4. Ultime riflessioni.

    Una dimensione chiave per diffondere la parità di genere nei percorsi di sviluppo di carriera è inerente la procedura di reclutamento e selezione, per la quale è possibile suggerire alcune azioni al fine di ostacolare il verificarsi di situazioni discriminanti. 

    Innanzitutto, l’elaborazione di bandi che neutralizzino le discriminazioni di genere prestando particolare attenzione al linguaggio utilizzato nella descrizione del profilo professionale, proponendo punteggi legati a intervalli di tempi al posto della durata temporale e premiando le esperienze informali a fronte di incarichi aggiuntivi rispetto al lavoro ordinario.    
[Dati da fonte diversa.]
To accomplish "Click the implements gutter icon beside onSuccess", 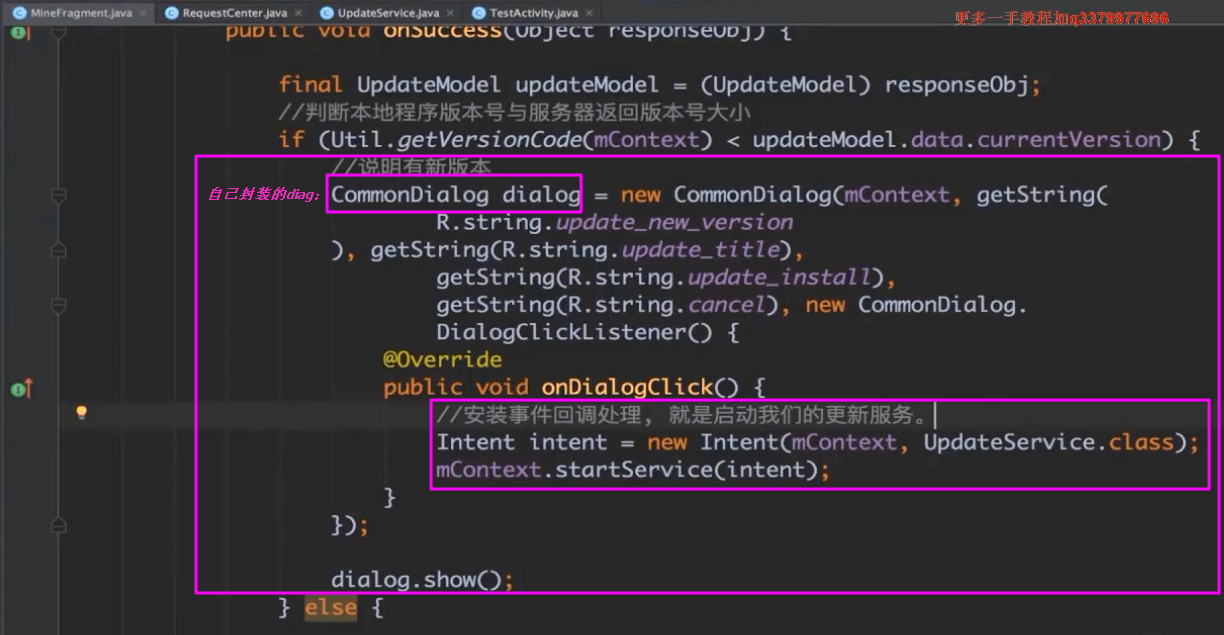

Anche la diffusione di una cultura manageriale di genere può contribuire a superare i disequilibri attualmente esistenti nei percorsi di sviluppo di carriera: ciò può realizzarsi favorendo sia la netta distinzione tra i tempi di lavoro e i tempi extra lavorativi e di cura, sia la diffusione di una cultura di leadership prevalentemente al femminile attraverso la realizzazione di attività formative di base rivolte obbligatoriamente a tutto il personale, attività formative specifiche sull’empowerment rivolte alle donne e momenti di confronto rivolti ai responsabili delle risorse umane.